L’Associazione italiana editori ha commissionato anche un’altra indagine, all’Istituto Iard Franco Brambilla, secondo la quale, invece, gli insegnanti italiani evidenziano una forte propensione all’acquisto di materiali didattici online. Il 42% dei rappresentanti del corpo docente intervistati si é detto disposto a pagare di tasca propria e un ulteriore 25% lo farebbe, se almeno le spese fossero detraibili. Gli altri segnalano comunque l’esigenza di avere a disposizione strumenti didattici online, meglio se interattivi, il cui onere di acquisto dovrebbe pesare sul ministero dell’Istruzione o sulle scuole.

Entrambi gli studi evidenziano, quindi, l’esigenza degli utenti Internet di navigare in una Rete più utile, tra notizie selezionate e utilizzabili anche per il proprio aggiornamento professionale. Il 44% degli intervistati dal team di Mannheimer sarebbe disposto a pagare per avere servizi avanzati di e-learning o di consulenza personalizzata. Sul fronte dell’informazione erogata via Web sui cellulari, invece, solo il 33% degli utenti di telefonia mobile al momento accede ai servizi informativi proposti dai gestori: la domanda potenziale c’é, dunque il mercato é ancora in buona misura da costruire.

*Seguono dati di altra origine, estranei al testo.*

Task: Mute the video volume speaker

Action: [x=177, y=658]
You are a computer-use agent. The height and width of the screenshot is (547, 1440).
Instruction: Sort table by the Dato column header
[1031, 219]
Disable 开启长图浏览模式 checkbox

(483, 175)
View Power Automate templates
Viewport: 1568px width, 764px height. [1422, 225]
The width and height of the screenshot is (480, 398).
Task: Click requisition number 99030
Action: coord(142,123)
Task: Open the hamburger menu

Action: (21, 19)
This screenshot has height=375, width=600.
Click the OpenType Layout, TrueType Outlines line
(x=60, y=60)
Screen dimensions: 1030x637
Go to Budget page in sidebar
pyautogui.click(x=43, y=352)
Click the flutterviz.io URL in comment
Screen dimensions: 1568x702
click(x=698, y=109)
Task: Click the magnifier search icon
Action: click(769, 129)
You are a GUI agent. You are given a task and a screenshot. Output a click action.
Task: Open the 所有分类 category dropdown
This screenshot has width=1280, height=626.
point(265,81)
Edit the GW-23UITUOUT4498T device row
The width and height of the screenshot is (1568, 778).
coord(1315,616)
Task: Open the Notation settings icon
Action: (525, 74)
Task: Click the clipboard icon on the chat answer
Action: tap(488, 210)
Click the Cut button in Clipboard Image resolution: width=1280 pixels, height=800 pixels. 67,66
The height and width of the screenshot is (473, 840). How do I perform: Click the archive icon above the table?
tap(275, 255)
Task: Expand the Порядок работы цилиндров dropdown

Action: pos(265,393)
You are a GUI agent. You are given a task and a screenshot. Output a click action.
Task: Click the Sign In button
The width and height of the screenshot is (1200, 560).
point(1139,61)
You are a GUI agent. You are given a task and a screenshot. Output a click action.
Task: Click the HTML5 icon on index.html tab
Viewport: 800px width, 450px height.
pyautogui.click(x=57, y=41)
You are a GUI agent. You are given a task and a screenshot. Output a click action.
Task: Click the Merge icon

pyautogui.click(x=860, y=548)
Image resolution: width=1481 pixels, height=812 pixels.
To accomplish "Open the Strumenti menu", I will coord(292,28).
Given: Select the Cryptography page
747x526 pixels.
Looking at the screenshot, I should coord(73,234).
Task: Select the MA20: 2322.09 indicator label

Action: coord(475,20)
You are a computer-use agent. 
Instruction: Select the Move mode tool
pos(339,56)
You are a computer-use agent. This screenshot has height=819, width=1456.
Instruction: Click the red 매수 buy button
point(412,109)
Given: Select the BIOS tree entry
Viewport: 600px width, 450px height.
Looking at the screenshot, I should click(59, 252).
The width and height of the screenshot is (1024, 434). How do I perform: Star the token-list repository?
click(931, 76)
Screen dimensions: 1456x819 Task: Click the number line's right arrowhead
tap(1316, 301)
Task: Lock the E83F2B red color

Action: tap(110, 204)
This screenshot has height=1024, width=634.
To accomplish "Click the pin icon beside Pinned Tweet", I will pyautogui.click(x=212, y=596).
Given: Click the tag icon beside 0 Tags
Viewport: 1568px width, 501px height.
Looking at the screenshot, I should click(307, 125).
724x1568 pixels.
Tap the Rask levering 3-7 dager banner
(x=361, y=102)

I vari media, comunque, dimostrano di integrarsi perfettamente nella vita degli italiani, senza fenomeni di cannibalizzazione eccessivi. Il 14% dei navigatori Internet italiani compra spesso libri online e il 34% li acquista sporadicamente; il 53% ritiene di essere ben informato sulle notizie dell’ultim’ora dalla tv e dal televideo, mentre il 61% ritiene che per verificare il significato di un termine serva poco Internet e occorra invece consultare libri e dizionari.

Entrambe queste ricerche hanno evidenziato l’importanza del servizio e della qualità nell’informazione erogata. Probabilmente questi elementi, essenziali anche quattro anni fa, non erano ancora così sviluppati come lo sono oggi e come lo saranno nei prossimi anni. Sicuramente, grazie a questi nuovi stimoli, si aprirà un nuovo corso legato all’informazione digitale, sicuramente molto avvincente ed interessante.